Ce n’est pas à proprement parler un événement. Un ministre de la Défense qui rend visite à ses troupes ? Quoi de plus normal ! Sauf si ce ministre-là se trouve être en même temps le chef de l’Etat. C’est sous sa casquette de titulaire de la Défense que Blaise Compaoré s’est donc rendu au camp Guillaume Ouédraogo (le plus grand de l’armée burkinabè) et au camp Sangoulé Lamizana. C’était le 20 mai 2014.
Les installations visitées sont la boulangerie de l’établissement central de l’Intendance, la buanderie des Forces armées, l’atelier tailleur et le laboratoire d’études et d’analyses de l’Intendance. Les trois premières citées existaient déjà et ont été réhabilitées tandis que la dernière a été nouvellement créée. Pour le militaire qu’il est, c’est quelque part un retour aux sources.

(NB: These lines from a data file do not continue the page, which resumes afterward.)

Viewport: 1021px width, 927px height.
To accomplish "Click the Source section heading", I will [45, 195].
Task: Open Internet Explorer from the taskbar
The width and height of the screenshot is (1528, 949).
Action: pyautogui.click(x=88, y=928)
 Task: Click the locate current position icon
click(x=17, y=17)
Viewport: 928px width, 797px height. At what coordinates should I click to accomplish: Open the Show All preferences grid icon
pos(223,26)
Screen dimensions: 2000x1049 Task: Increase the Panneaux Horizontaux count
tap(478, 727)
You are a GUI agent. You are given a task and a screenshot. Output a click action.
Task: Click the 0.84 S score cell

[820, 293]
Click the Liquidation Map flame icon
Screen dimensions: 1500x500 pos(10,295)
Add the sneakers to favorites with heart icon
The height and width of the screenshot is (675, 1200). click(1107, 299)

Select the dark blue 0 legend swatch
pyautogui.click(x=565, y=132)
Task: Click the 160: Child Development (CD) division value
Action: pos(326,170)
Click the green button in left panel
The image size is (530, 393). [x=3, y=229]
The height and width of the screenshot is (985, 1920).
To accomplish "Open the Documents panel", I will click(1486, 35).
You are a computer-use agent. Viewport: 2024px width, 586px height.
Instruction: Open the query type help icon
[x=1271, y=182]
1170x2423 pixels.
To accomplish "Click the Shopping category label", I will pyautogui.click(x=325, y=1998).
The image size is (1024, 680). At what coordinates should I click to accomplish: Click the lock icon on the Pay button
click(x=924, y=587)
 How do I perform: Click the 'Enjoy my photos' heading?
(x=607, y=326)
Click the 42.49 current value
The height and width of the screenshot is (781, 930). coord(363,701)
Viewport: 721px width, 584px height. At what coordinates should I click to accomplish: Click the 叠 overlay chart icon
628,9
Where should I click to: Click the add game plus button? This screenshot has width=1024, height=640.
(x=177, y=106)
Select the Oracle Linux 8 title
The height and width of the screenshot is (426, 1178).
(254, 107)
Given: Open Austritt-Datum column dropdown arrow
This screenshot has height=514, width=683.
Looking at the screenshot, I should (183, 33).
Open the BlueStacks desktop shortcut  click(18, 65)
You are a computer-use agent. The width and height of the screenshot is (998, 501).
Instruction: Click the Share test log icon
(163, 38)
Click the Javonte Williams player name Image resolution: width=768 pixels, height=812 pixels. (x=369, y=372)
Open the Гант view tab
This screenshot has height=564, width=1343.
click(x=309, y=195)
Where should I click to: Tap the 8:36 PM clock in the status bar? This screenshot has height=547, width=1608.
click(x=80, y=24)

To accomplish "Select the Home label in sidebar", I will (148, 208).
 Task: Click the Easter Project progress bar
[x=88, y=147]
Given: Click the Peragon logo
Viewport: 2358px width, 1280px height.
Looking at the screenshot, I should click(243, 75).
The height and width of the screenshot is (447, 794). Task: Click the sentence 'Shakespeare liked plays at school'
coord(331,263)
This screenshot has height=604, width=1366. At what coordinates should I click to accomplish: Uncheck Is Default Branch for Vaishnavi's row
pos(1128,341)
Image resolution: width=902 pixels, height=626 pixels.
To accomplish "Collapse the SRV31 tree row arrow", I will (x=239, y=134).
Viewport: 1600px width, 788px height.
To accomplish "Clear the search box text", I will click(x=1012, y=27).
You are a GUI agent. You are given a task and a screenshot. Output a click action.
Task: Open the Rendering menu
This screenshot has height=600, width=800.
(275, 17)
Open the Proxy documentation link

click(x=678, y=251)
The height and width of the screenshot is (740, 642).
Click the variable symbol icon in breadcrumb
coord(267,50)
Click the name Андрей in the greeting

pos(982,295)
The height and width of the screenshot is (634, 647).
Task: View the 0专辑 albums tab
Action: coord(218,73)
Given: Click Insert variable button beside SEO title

L’affaire serait bien passée inaperçue si l’on en avait l’habitude. Ce n’est pas fréquent de voir Blaise Compaoré rendre visite aux troufions dans leurs casernes. Bien sûr en dehors de son séjour annuel à Pô, lors de la sortie officielle des élèves officiers de l’école militaire Georges Namoano. Dans la même veine, depuis 2011, année des mutineries, le chef de l’Etat avait entrepris toute une série de rencontres, presque institutionnalisée, pour fraterniser avec ses frères d’armes, dans les salons feutrés de Ouaga 2000 ou à la Présidence. La dernière en date remontant au 28 novembre 2013, une cérémonie à l’issue de laquelle le président Compaoré a été doté du paquetage complet «Terre du Burkina», le nouveau treillis des Forces armées nationales. Mais se déplacer dans l’intimité des garnisons pour prendre le pouls de la Grande Muette, le chef suprême des Armées ne nous a pas habitué à cela.
Qu’il soit dans son bon droit de faire la tournée des popotes pour voir quelle saveur a le garba (riz servi aux soldats), personne n’en doute. Mais dans la situation présente, où l’actualité est assez chaude, difficile de ne pas voir en ce déplacement une offensive de charme en direction de la soldatesque. Le jeu en vaut certainement la chandelle, tant il est vrai qu’il vaut mieux avoir les militaires avec soi que contre soi. Après les mesures sociales contre la vie chère, les augmentations des salaires des travailleurs du public et la dernière promesse de soutien, à travers des crédits, au secteur informel, un petit détour à l’intendance militaire a de quoi montrer que les troupes ne seront pas les parents pauvres de cette «République de Doumbelane» où il y a à boire et à manger à tire-larigot. Sacré Blaise ! Il doit avoir trop compris l’injonction de ses fidèles lieutenants qui lui ont intimé de mouiller le maillot pour sauver son trône. Les manches sont résolument retroussés, jusqu’aux coudes, au point qu’on se demande s’il n’ira pas un jour faire un brin de causette dans un grin de thé.